The Florida A&M University president had not slept well. National accreditors had just voted on whether his embattled school should remain on probation, and the guy on the line had just given him the verdict.
Ammons, ever polite, said thank you, then proceeded to a meeting with his top staff. Purposely, he delayed the bottom line until "they were really getting irritated with me." Then he told them.
Probation, lifted.
"There was just jubilee in that room," Ammons said.
Within hours, jubilee spilled out to the rest of the FAMU community.
The Southern Association of Colleges and Schools' Commission on Colleges concluded that the nation's largest historically black university has fixed the financial management and leadership problems that have plagued it for years.

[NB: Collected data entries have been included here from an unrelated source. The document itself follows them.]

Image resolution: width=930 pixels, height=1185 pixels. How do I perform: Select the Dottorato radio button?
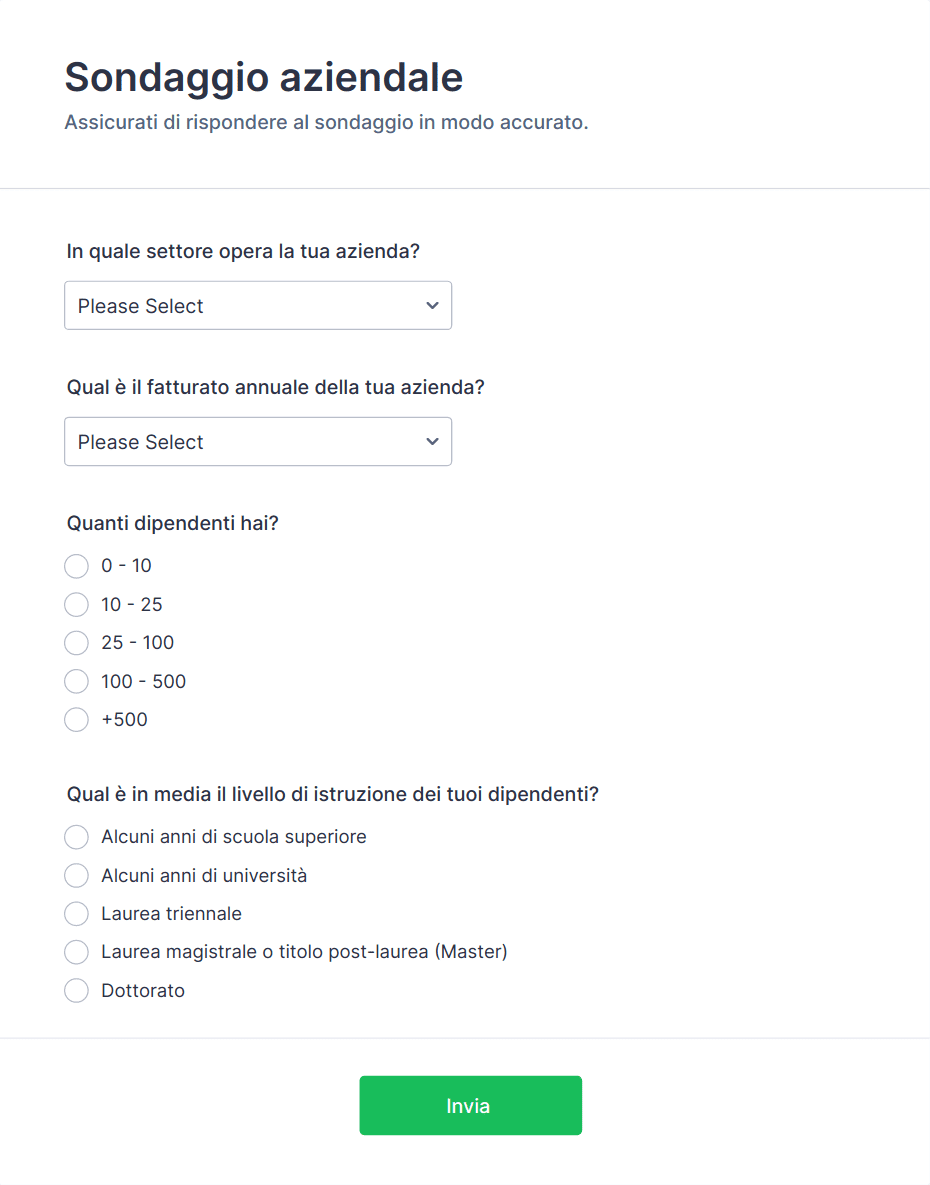coord(76,991)
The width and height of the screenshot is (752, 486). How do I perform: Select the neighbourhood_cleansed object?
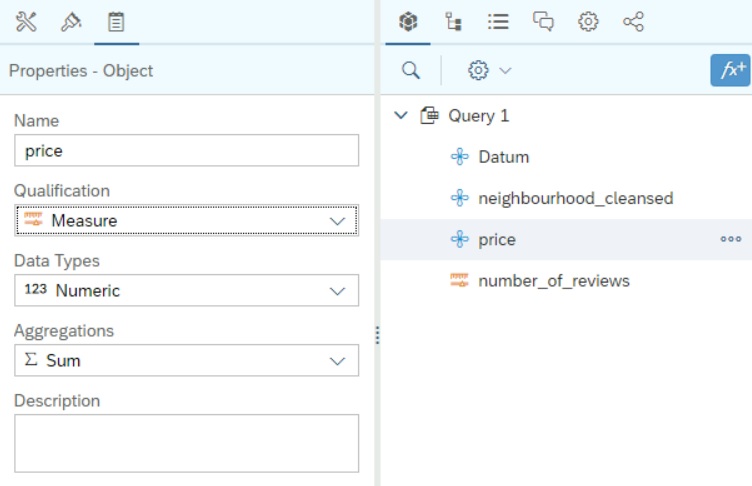(x=575, y=198)
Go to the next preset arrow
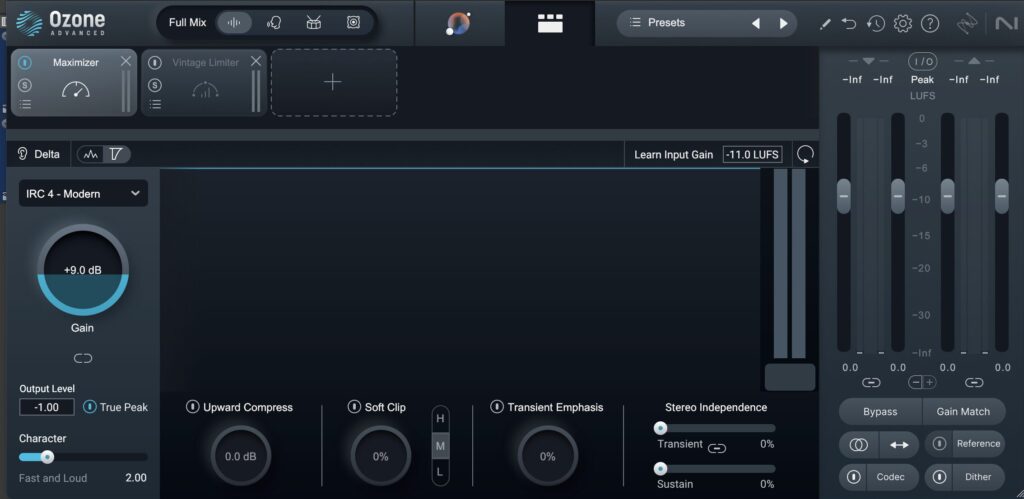This screenshot has height=499, width=1024. (x=783, y=23)
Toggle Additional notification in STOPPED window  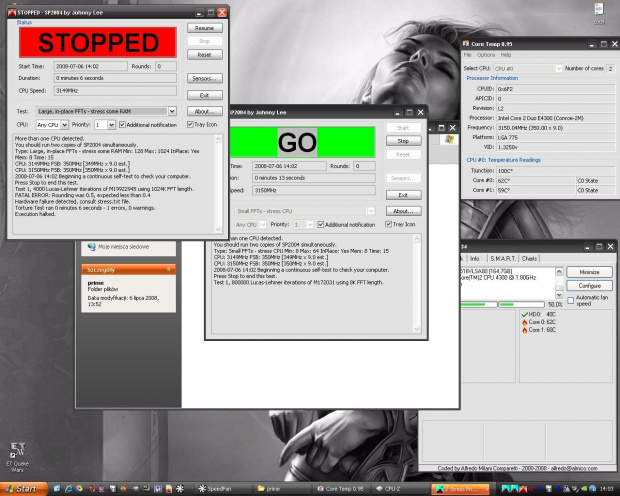click(123, 125)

The decision, made in Asheville, N.C., sent a clear message to anyone who has followed recent headlines: FAMU has turned a corner.
Said FAMU trustee Daryl Parks: "We no longer have this cloud."
The university already was drenched in negative publicity when it was put on probation last June, the first step SACS takes before revoking a college's accreditation.
The SACS commission had concluded FAMU was not complying with 10 standards for financial accountability.
The implications were ominous: Without accreditation, an institution's students are not eligible for federal financial aid. Recruitment suffers. The value of a degree plummets. No Florida public university has ever had its accreditation stripped.
The probation decision followed a steady drumbeat of other bad news, including a state audit that found millions of dollars in questionable expenses, shoddy bookkeeping and lost inventory. Higher education officials assembled a task force to watchdog FAMU finances. Lawmakers grew angry.
All of it was a reminder of the instability that roiled FAMU after longtime president Frederick Humphries stepped down in 2001. And all of it highlighted how far FAMU had fallen.
Ten years prior, FAMU had been Time magazine's College of the Year. Now, with probation, it was joining a list of troubled institutions that most people had never heard of.